▶ _Provided data_
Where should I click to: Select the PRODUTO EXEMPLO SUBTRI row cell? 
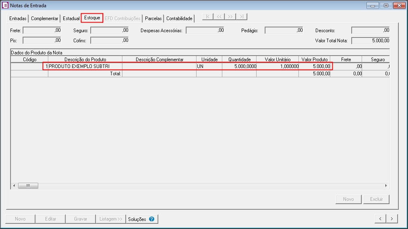tap(85, 66)
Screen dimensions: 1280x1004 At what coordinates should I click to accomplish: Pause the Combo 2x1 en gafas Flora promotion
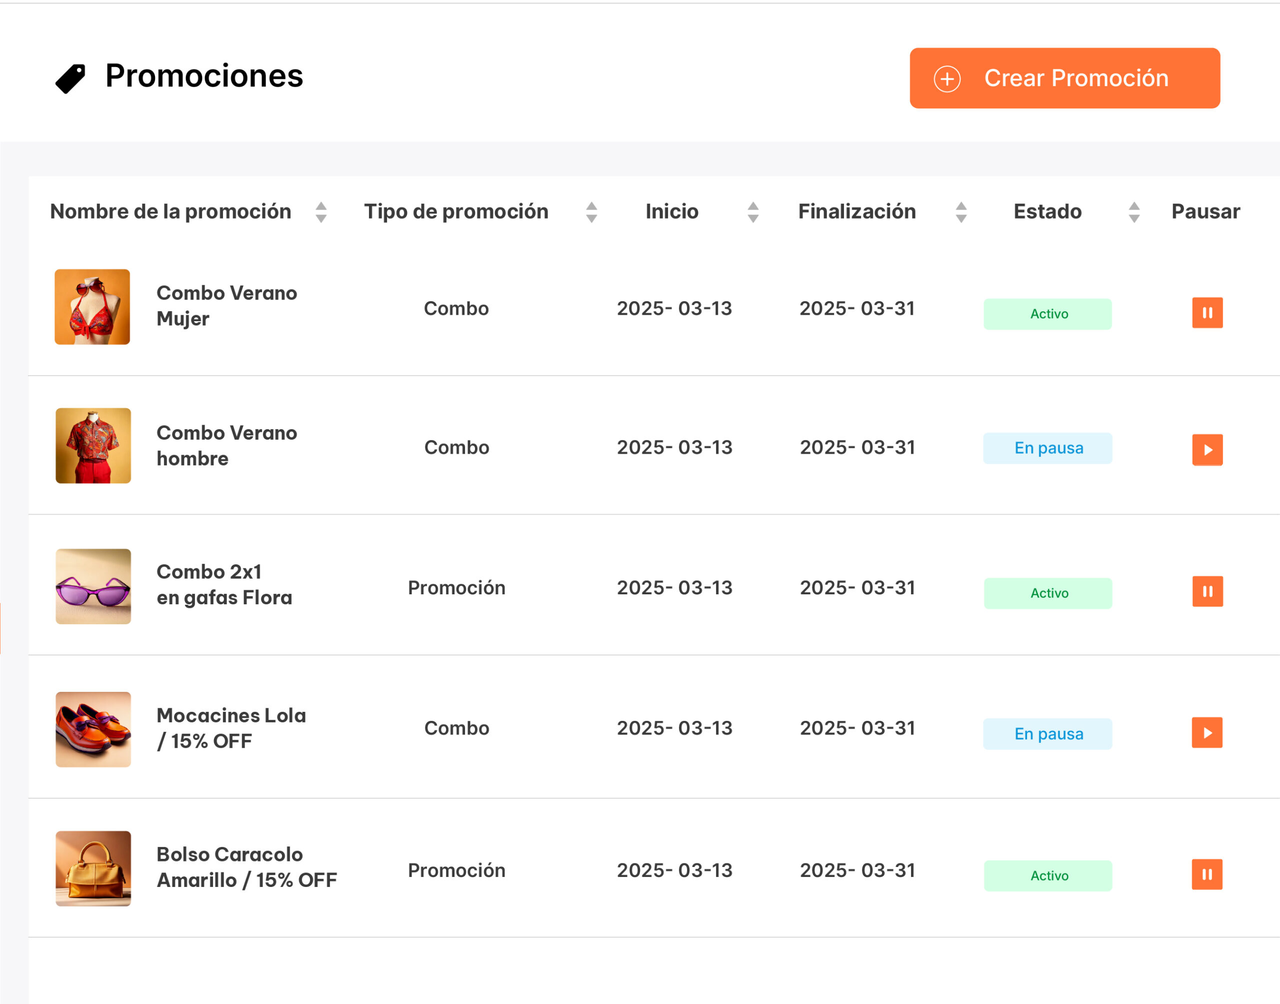tap(1207, 591)

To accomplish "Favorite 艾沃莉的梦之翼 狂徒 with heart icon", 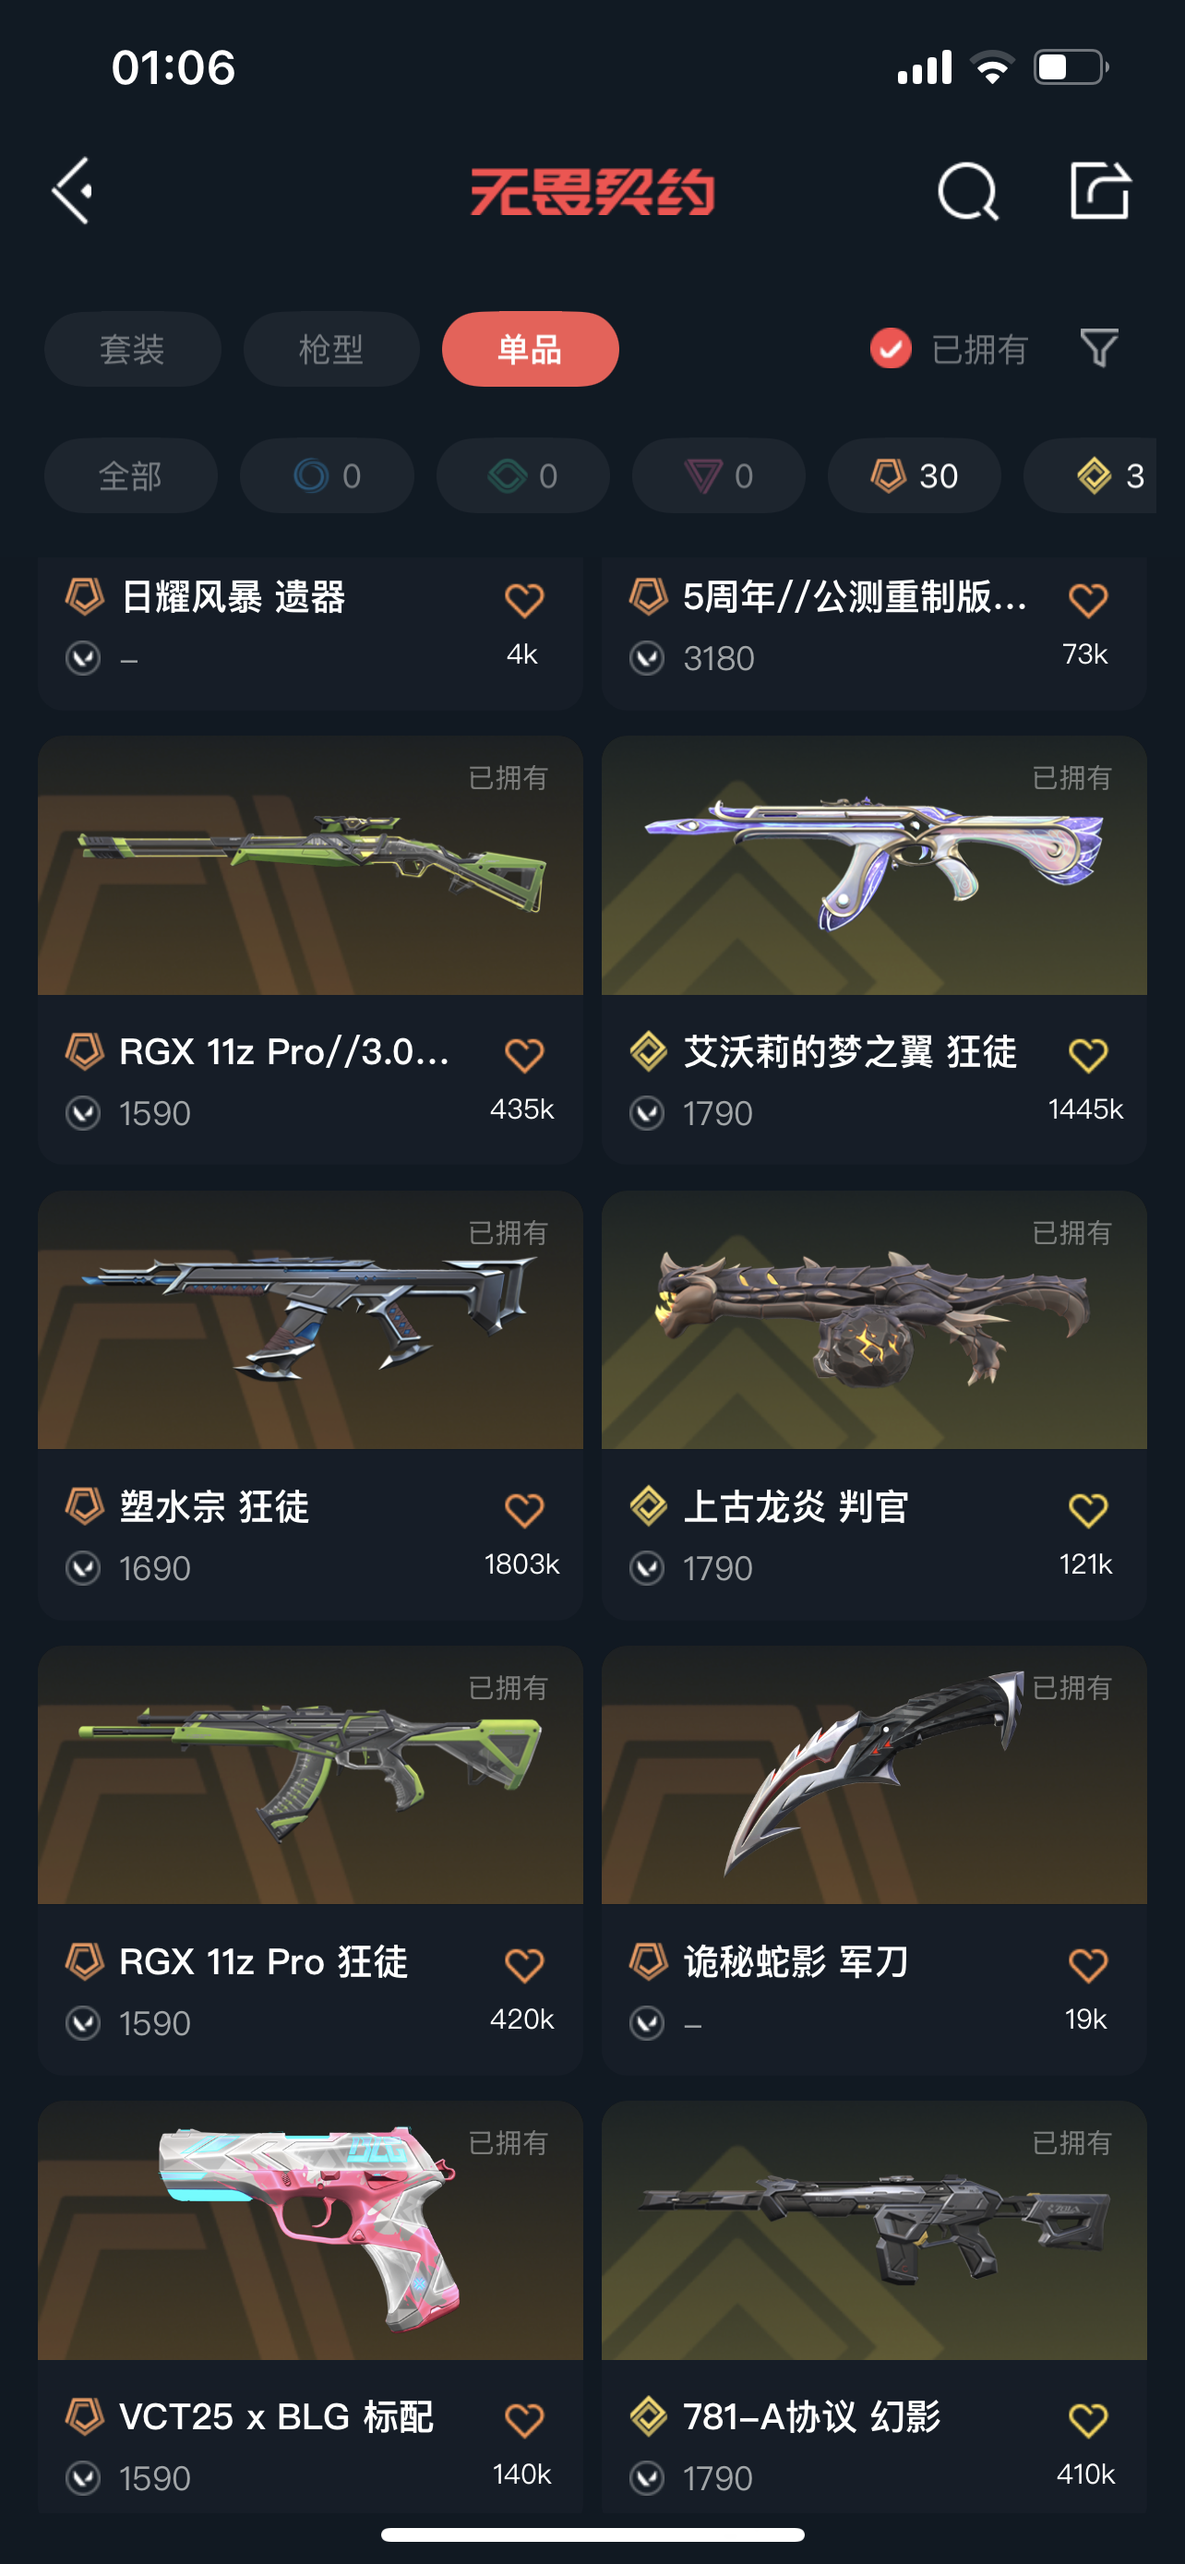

▶ _Task to complete_
Scale the lines above: write them all out again, requests included, with every coordinate in the answers multiplied by 1.75 and rounded to the nearest whole number, halves rounded up. Leave the pictures out of your version.

▶ _Response_
Where should I click to: Select the PRODUTO EXEMPLO SUBTRI row cell? 
tap(149, 116)
Screen dimensions: 1280x1004 At what coordinates should I click to accomplish: Pause the Combo 2x1 en gafas Flora promotion
tap(2112, 1034)

To accomplish "Favorite 艾沃莉的梦之翼 狂徒 with heart icon", 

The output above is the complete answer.